Our situations are similar in that we both find ourselves here after long marriages and with kids in the house (which complicates decisions, I believe, albeit hard for everyone). My uBPDH doesn’t drink except maybe a few times a month and generally not in excess. That said, alcohol clouds decisions, but for my situation is definitely NOT required for dysregulation.
I am also told I make bad decisions. For me, H is hung up on my bf from before we met. Old bf was a bad decision so every decision after is a bad decision. Funny how H relies on me for every big decision.
Others on here will likely have questions and sharing examples is helpful.
Some questions that come to mind are:
How often does your H drink? How much? Do these episodes only occur when he’s drinking?
How long have the episodes been going on?
Has anything changed recently or around the time you noticed a difference?

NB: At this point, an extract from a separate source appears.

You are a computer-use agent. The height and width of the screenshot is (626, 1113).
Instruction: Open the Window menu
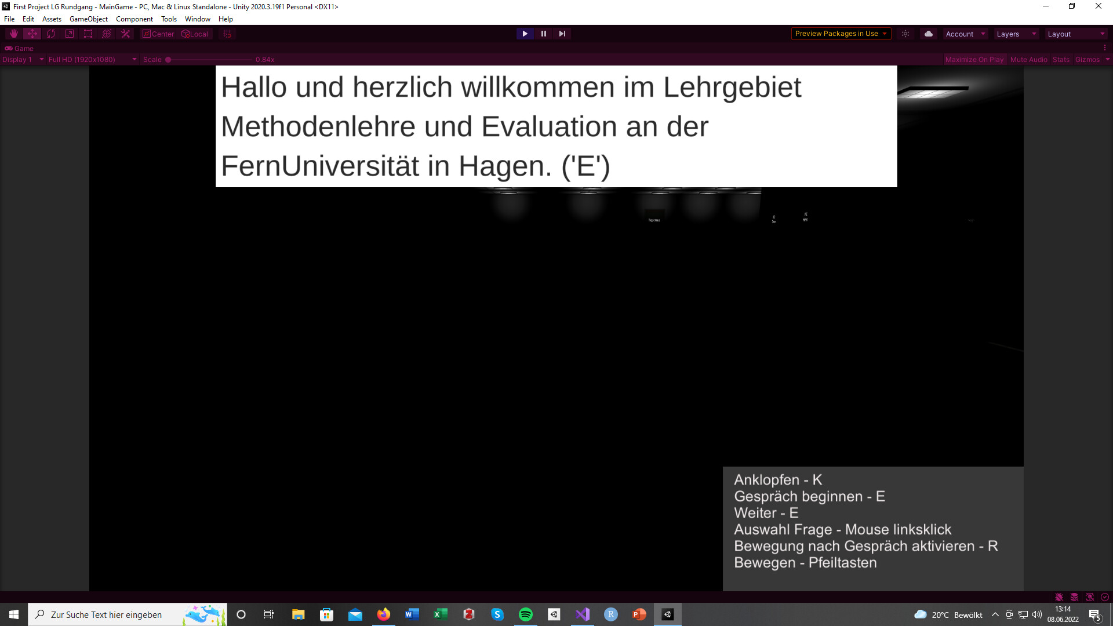pyautogui.click(x=197, y=19)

Was there any life event in his past that made him feel abandoned?
Others more knowledgeable will have “better” questions and actual insight. I just wanted to get you started thinking about some of the things that others asked me that helped gain some perspective.
I’m not sure where you are, but it looks like you’re up late and worried, so I just thought I’d just let you know that you are not alone and that you’ve come to the right place in your search for answers.
There are great resources at the top of the page if you want to get started reading. Boundaries are super important (I am working on this after basically not having any for 25 years), read about JADE, etc. Keep asking questions and sharing.